## EXTRAIT DU DOCUMENT
Niala

Erotisme sans tabou pour une bd souriante et iconoclaste

Des censeurs bien-pensants ont demandé l’interdiction de ce livre, l’accusant de racisme et de sexisme, créant une pétition signée par quelques milliers de demeurés qui n’en avaient bien évidemment pas lu une seule page. Glénat, l’éditeur, ne s’en est pas laissé compter, et voici que ce livre est en librairie !

Niala © Glénat

N’était-il pas temps que le mythe de Tarzan, l’homme-singe, le seigneur de la jungle, soit battu en brèche, après avoir été ridiculisé par Picha et Gotlib, entre autres ? C’est désormais chose faite avec Niala, l’esprit de la forêt, une femme élevée par les bonobos et appliquant à merveille leurs techniques pour éviter les différends !

Niala, donc, de manière évidente, n’a rien de raciste ni de sexiste, loin s’en faut ! Et elle s’inscrit, en outre, dans une certaine tradition de la bd.

Niala © Glénat

Les années 70 et 80 ont été, pour la bande dessinée, riches en audaces de toutes sortes. Quand je parle d’audaces, je veux dire de manières différentes de faire de la bande dessinée, de quitter le monde bien sage des « petits mickeys » et de la tout aussi sage « ligne claire » pour s’aventurer sur de nouvelles routes, tant au niveau des scénarios que du dessin.

Ce fut l’époque du magazine « À Suivre », de l’avènement d’Hugo Pratt, de quelques anti-héros tous-publics comme Martin Milan, des pastiches provocateurs de Pilote et de Gotlib, également.

Ce fut, en même temps, l’arrivée sur le marché du neuvième art de l’érotisme, voire même de la pornographie. Avec Manara, avec Levis, avec Pichard et son sulfureux et sublime « Marie-Gabrielle de Saint-Eutrope ».

L’érotisme hard s’est ainsi d’abord conjugué dans un mode sérieux… Mais, très vite, l’humour a pris sa place dans cette bd interdite aux moins de 18 ans, avec, entre autres, le mal dessiné mais jouissif « Titi fricoteur »… Avec les gags en une planche de Dany, avec les « Petites femmes » de Seron également.

Niala © Glénat

Eh bien, avec Niala, on en revient à ce genre de bande dessinée… Une bd sans complexe, sans tabou, sans pudeur, et terriblement souriante.

Dans la jungle, terrible jungle, la vie de la tribu des hommes-totems est rythmée par un rituel immuable, celui de la longue nuit.

Les jeunes hommes se doivent de passer la nuit loin de leur village et de découvrir, au long de cet éloignement périlleux, ce qu’est leur animal-totem. Un rite initiatique propre à toutes les civilisations, et qui marque le passage entre l’adolescence et le monde adulte.

## ENTRÉES
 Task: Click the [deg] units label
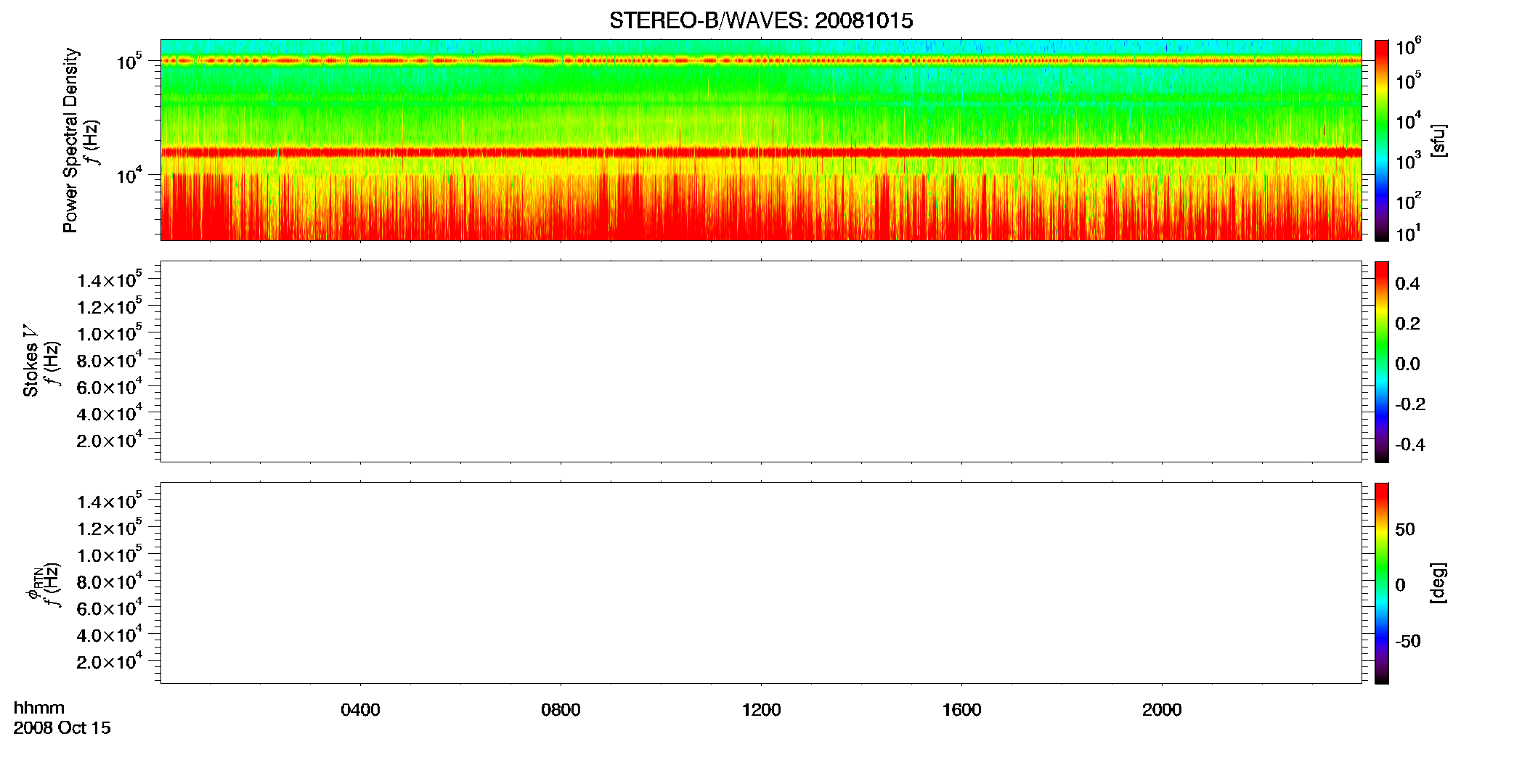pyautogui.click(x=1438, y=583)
---
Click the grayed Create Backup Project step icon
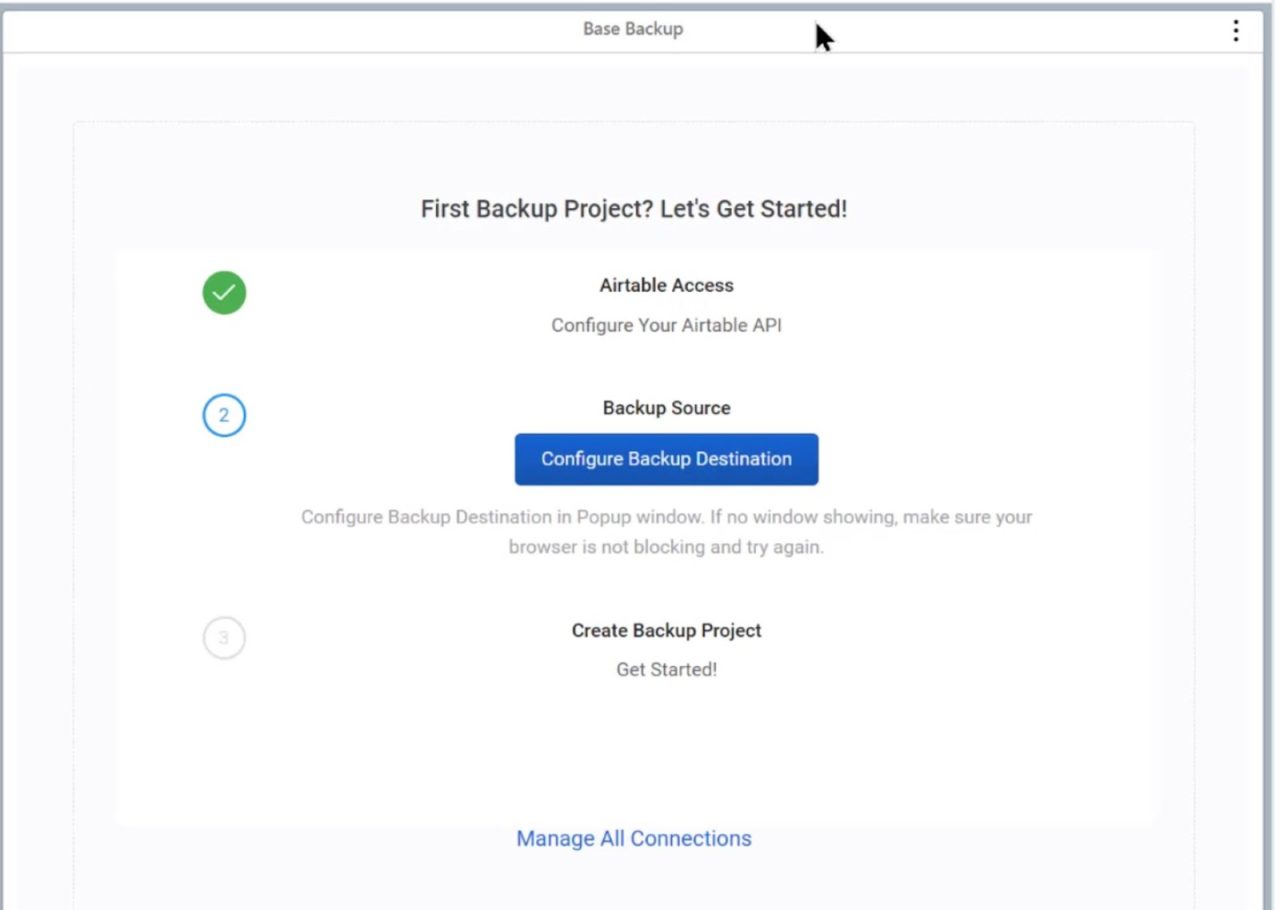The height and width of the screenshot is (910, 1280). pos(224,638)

## CONSIGNE
D'après la critique de Niala, par quels animaux l'héroïne a-t-elle été élevée ? Ces items proviennent d'une autre source.

## RÉPONSE
Par les bonobos.